Le collège tout entier mit plus d’une demi-heure à prêter serment. Puis l’archevêque Mandorff, en tant que maître des célébrations liturgiques pontificales, s’avança jusqu’au micro, sous Le Jugement dernier. De sa voix calme et précise, en articulant distinctement les quatre syllabes, il psalmodia la formule officielle : « Extra omnes ! »

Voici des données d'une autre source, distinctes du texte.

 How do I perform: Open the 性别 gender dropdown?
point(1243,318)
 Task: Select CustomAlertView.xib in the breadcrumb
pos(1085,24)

Les projecteurs de la télévision s’éteignirent, et les quatre maîtres de cérémonie, les prêtres et les officiels, les chanteurs, les agents de sécurité, les cadreurs de la télévision, le photographe officiel, une religieuse solitaire et le commandant de la Garde suisse en casque à plumet blanc entreprirent de quitter la chapelle.

Mandorff attendit que le dernier soit sorti, puis il parcourut l’allée moquettée jusqu’à la grande double-porte. Il était très exactement 16 h 46. La dernière vision que le monde extérieur eut du conclave fut celle de sa tête chauve et solennelle, puis les portes furent fermées de l’intérieur, et la transmission télévisée prit fin.